Talvez seja porque somos socialmente educadas a pensarmos que um amor vai completar a gente. Talvez porque aprendemos que temos que buscar “aquele” ou “aquela” com quem vamos ter um estalo e o sexo vai virar amor. E que sexo tem que ser especial, tem que ser com sentimento. Não sei se é por isso, mas eu demorei pra aproveitar o sexo por si só. Assim, sem amor, ou “sem compromisso” como as pessoas chamam.

E existe uma diferença enorme, pra mim pelo menos, entre foder e fazer amor.
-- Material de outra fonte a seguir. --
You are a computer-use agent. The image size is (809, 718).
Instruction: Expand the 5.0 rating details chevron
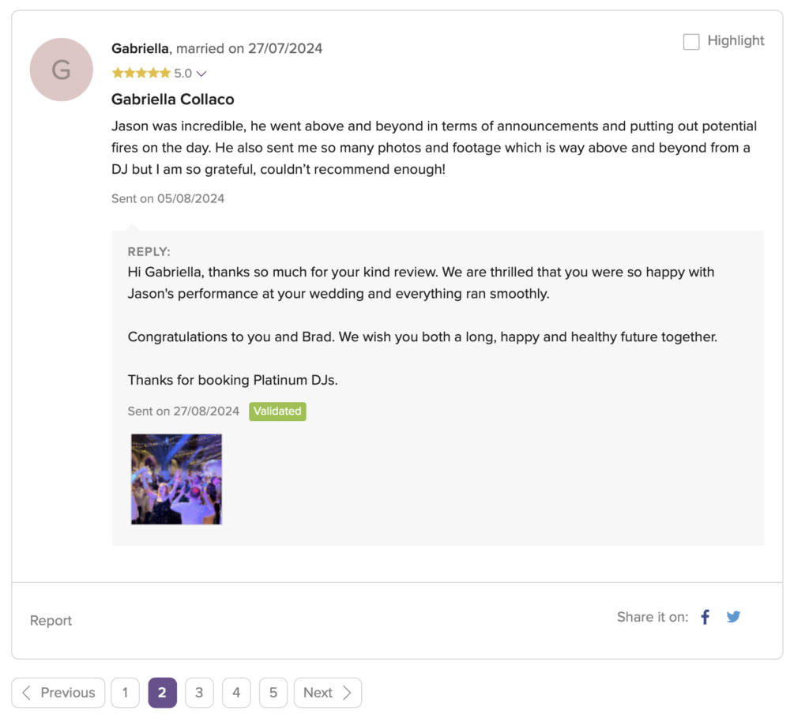tap(201, 73)
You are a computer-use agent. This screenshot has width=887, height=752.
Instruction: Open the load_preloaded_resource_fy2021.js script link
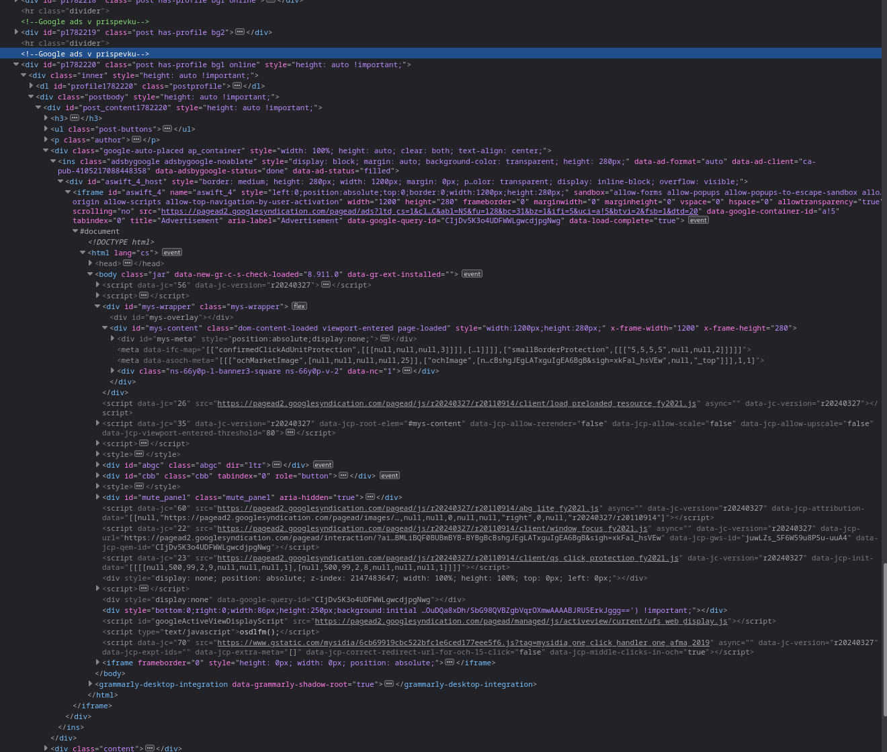tap(456, 403)
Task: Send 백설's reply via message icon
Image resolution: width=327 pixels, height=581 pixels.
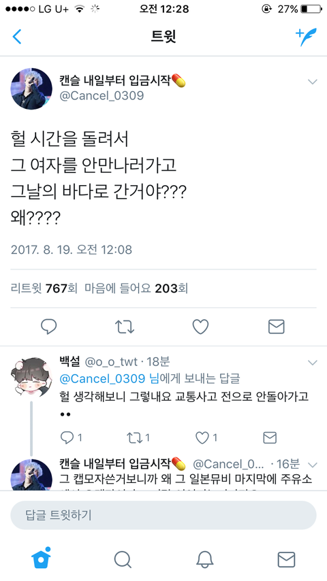Action: pos(270,437)

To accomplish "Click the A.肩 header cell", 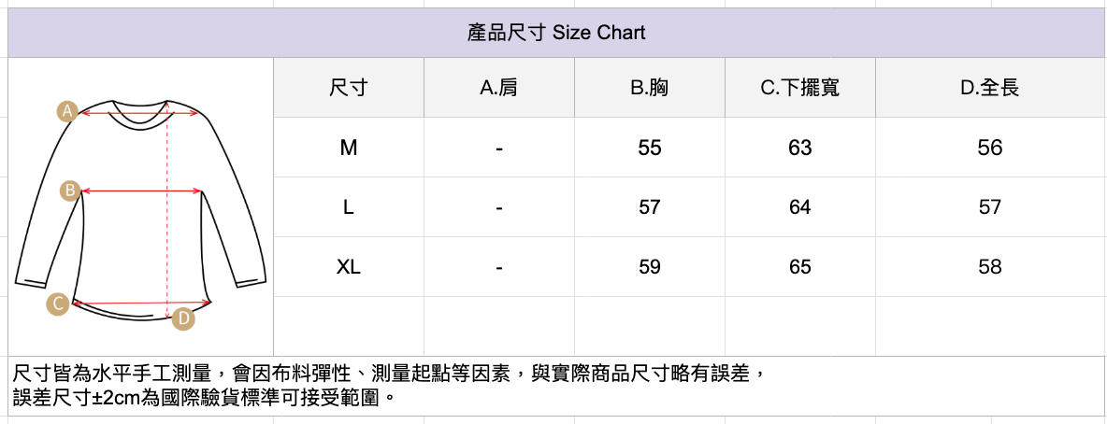I will tap(499, 88).

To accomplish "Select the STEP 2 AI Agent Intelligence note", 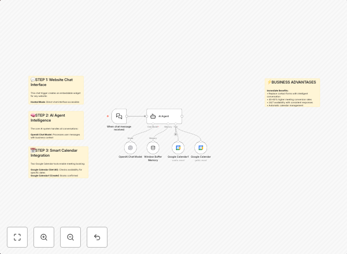I will coord(56,126).
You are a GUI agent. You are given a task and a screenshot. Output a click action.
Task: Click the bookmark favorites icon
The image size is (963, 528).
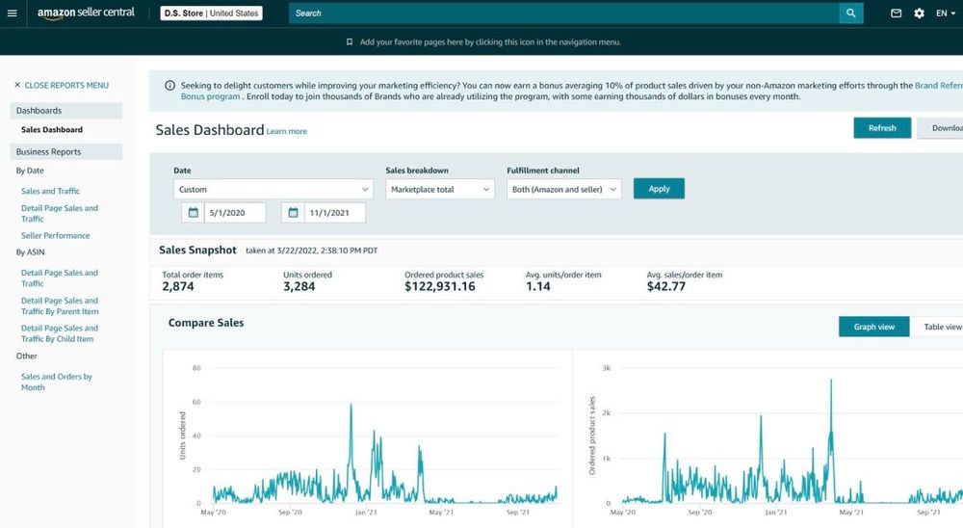click(350, 42)
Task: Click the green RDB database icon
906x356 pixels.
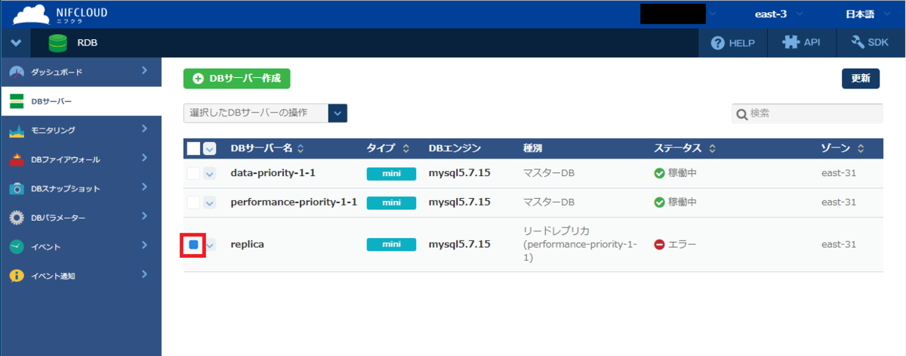Action: 57,43
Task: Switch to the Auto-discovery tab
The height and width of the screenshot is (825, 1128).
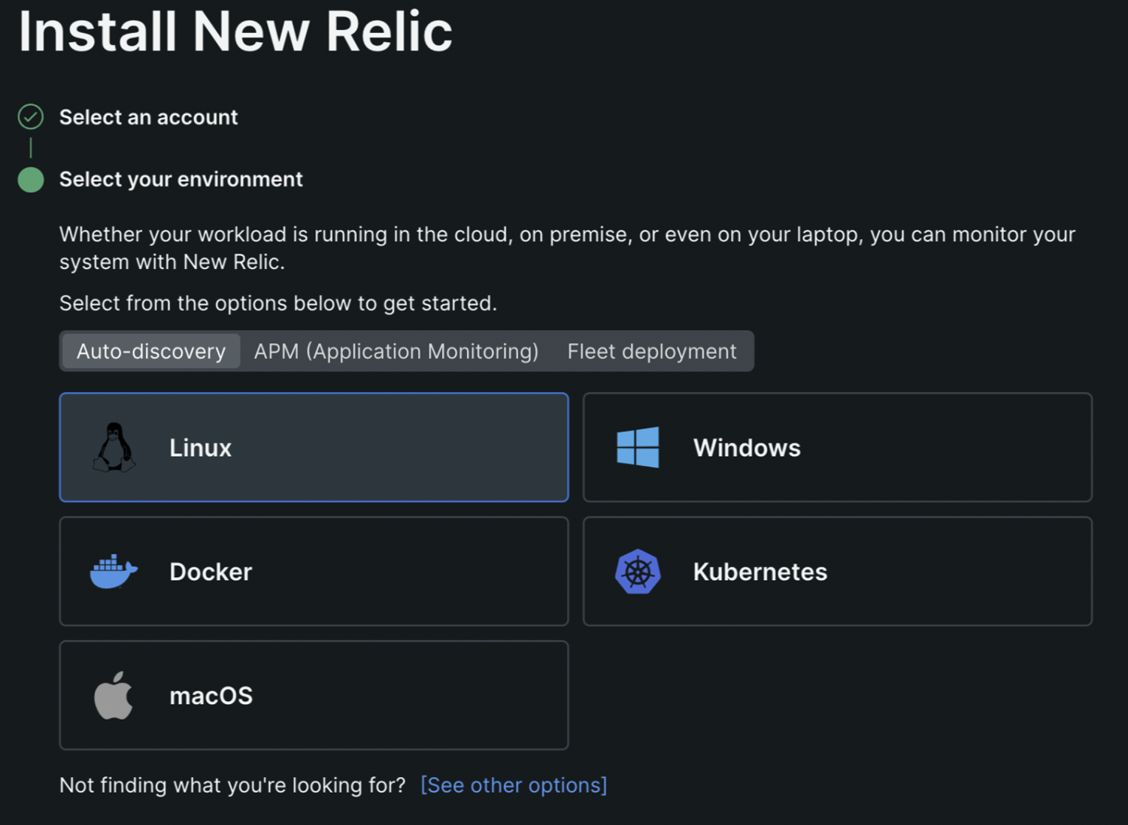Action: coord(151,352)
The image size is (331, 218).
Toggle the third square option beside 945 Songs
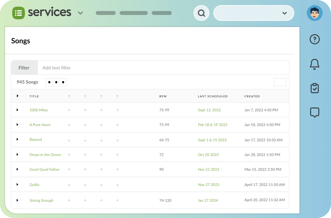(63, 82)
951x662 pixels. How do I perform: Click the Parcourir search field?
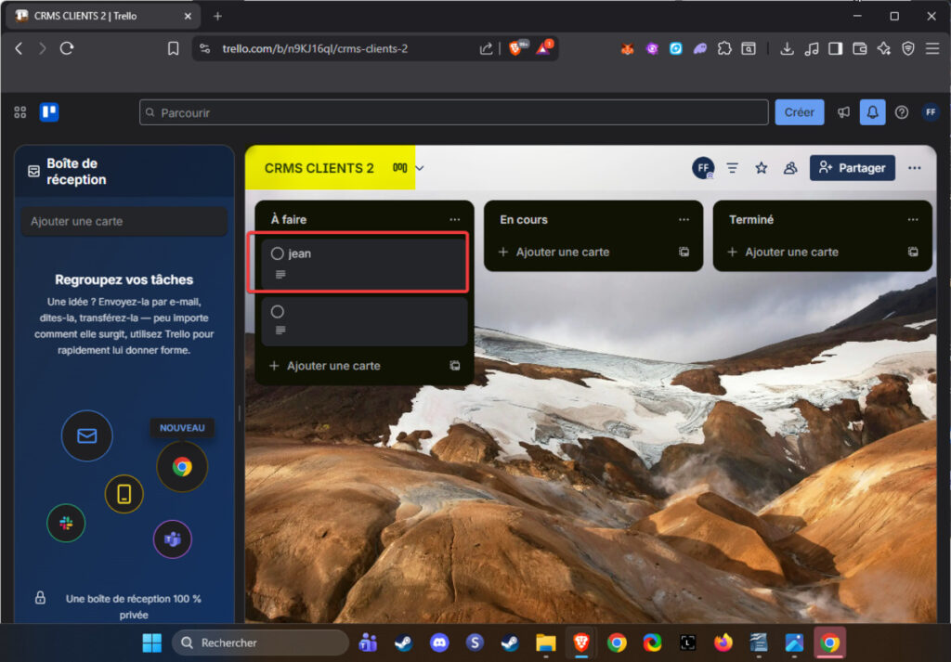pos(454,112)
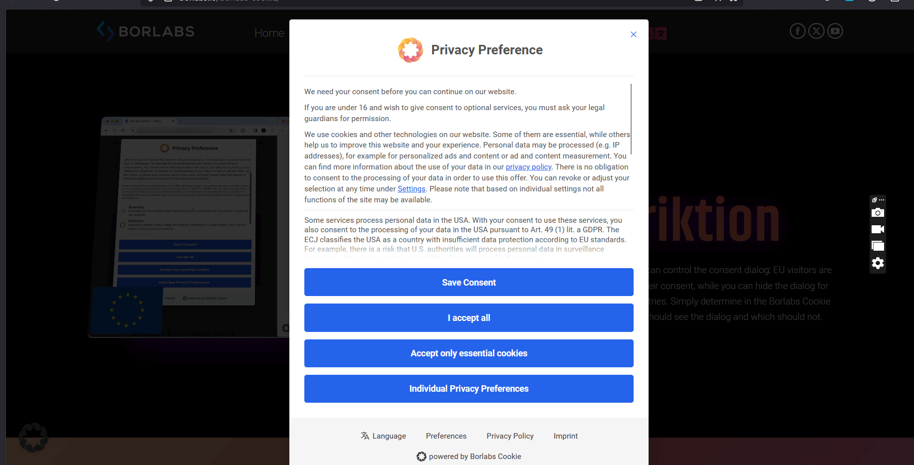Image resolution: width=914 pixels, height=465 pixels.
Task: Click the Settings link in the consent text
Action: coord(411,189)
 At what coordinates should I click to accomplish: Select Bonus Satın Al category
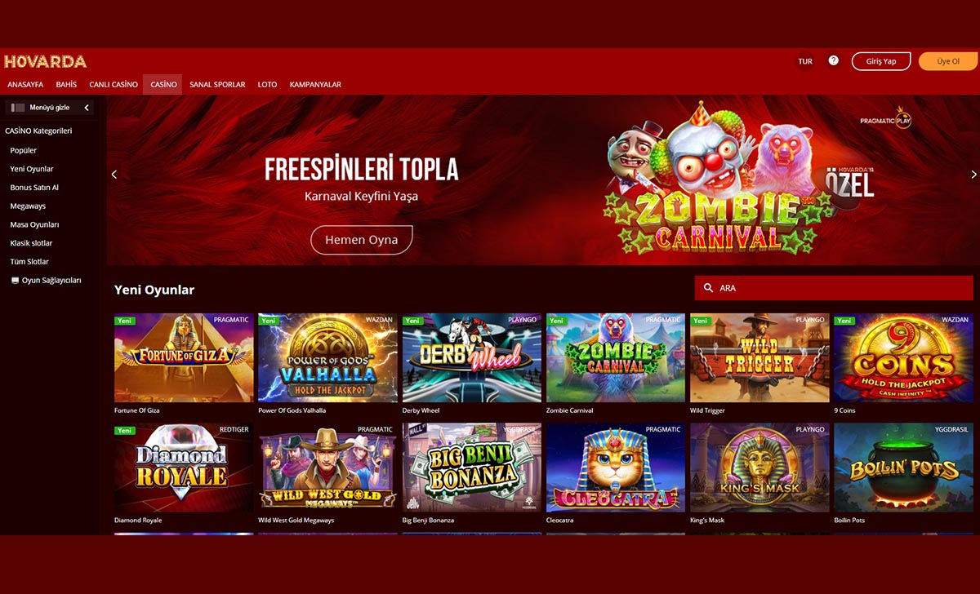coord(34,188)
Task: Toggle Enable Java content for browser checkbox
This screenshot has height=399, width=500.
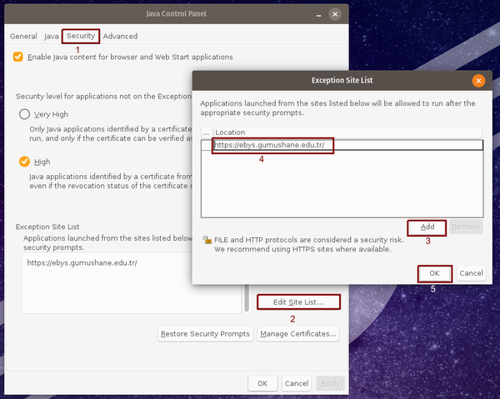Action: point(18,57)
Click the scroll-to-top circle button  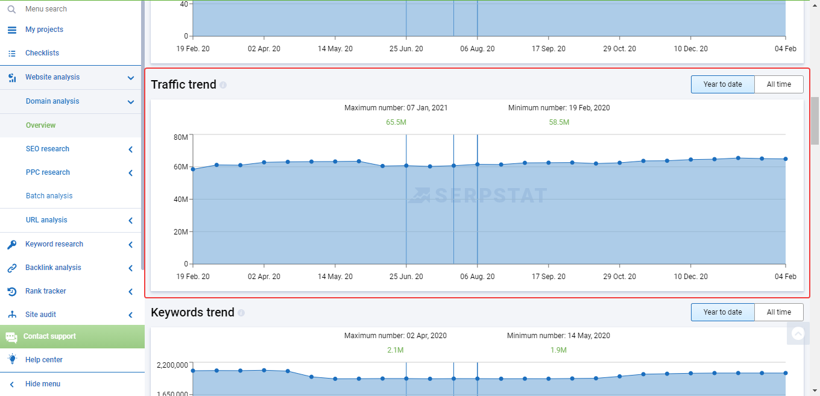(798, 333)
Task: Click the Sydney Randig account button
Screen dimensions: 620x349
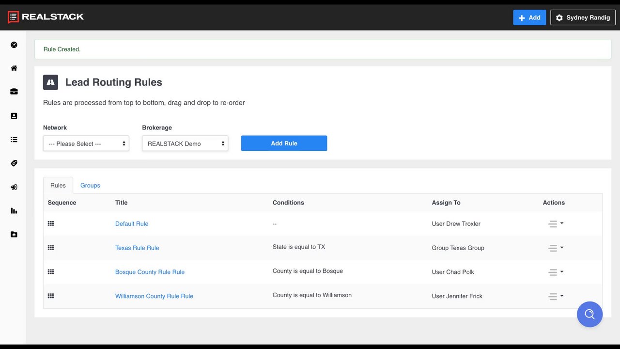Action: [x=583, y=17]
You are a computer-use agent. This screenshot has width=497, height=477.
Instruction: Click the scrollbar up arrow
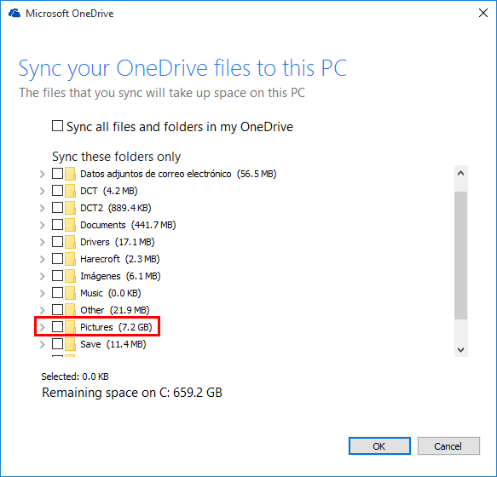tap(461, 173)
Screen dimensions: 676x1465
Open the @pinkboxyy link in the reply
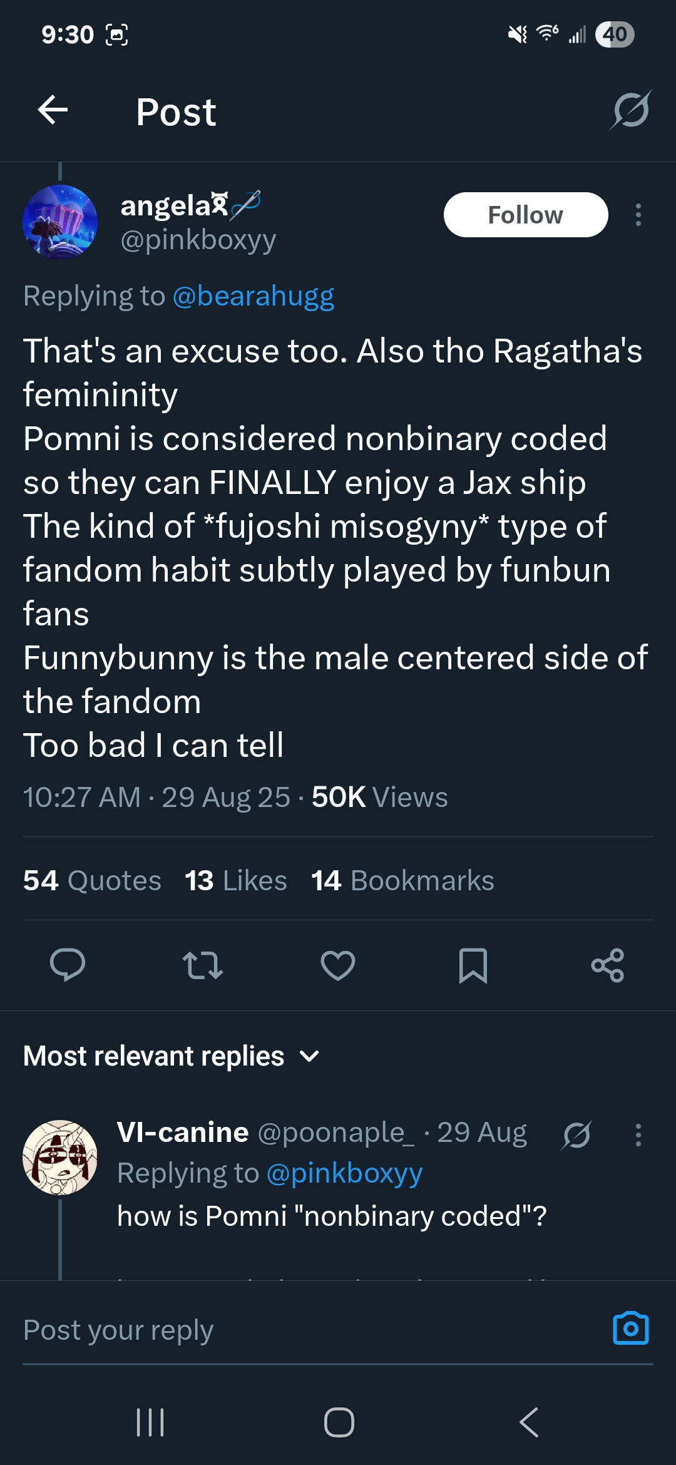[x=344, y=1173]
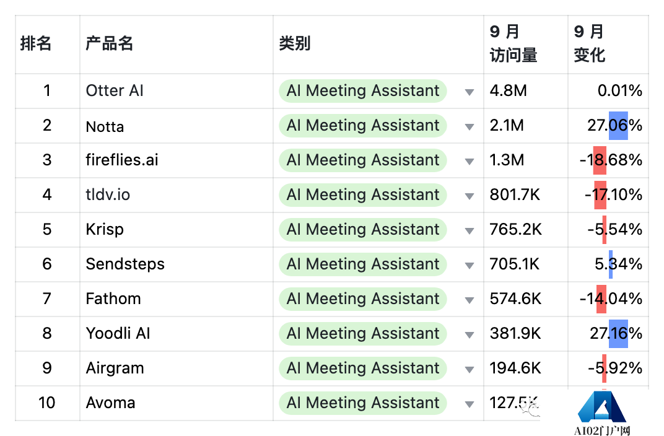Click dropdown triangle in tldv.io row
This screenshot has height=436, width=664.
tap(469, 196)
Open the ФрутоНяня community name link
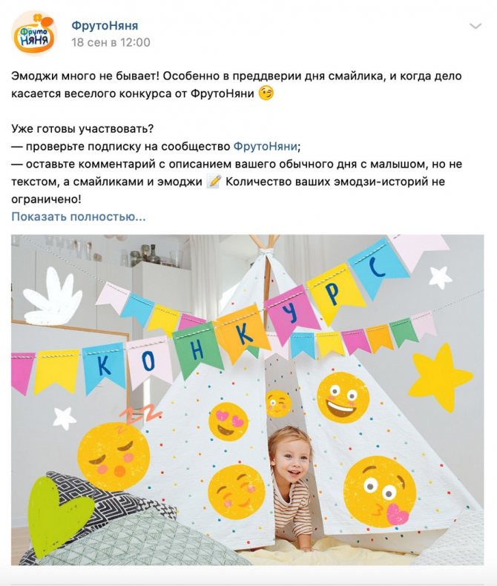 (105, 25)
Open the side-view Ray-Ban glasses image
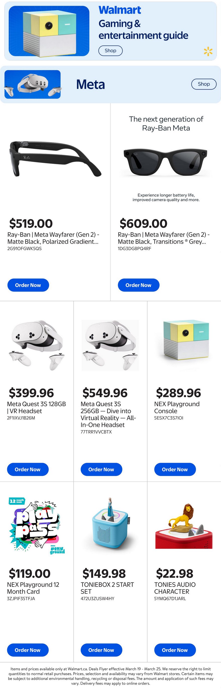The image size is (221, 692). tap(55, 158)
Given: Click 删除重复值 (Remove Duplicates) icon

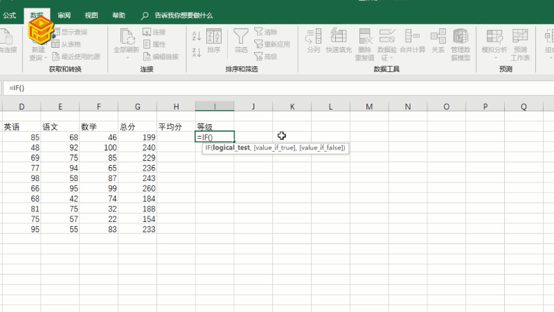Looking at the screenshot, I should click(x=364, y=44).
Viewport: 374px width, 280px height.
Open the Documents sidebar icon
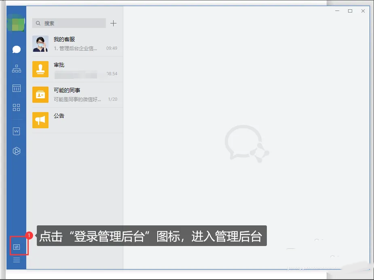pos(16,131)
Ambos maravilhosos, por sinal, mas diferentes. E só Deus sabe o quanto eu procurei amor, fodendo. E me fodi fazendo amor. E as combinações das minhas experiencias são, infelizmente (ou felizmente), intermináveis.

E eis que um dia desses, em meio à cervejas e amendoim temperado numa mesa de bar e conversas sobre nossas inúmeras desilusões amorosas, eu percebi que ser solteira era uma aventura maravilhosa que eu estava vivendo lindamente, só não estava lendo os acontecimentos direito. Te falar que foi só ter essa epifania alcoólica que o jogo virou pra mim.

É lindo ter a liberdade e segurança de conhecer pessoas novas e… transar com elas. Sexo é lindo, é troca, já falei muito dele aqui. E qual o problema em tê-lo mesmo quando não há aquele sentimento, o tal do amor?

Você pode preferir qualquer um dos dois, mas é preciso experimentar pra saber, né nón?

Se liberta mana/mano/migo/miga. Transar com estranhos (com proteção e segurança, pelo amor de Deus) pode te trazer coisas maravilhosas. Vai na confiança e de mente aberta para experimentar o que o outro pode te oferecer. Aproveita a solteirisse e se joga nas inúmeras possibilidades e sensações.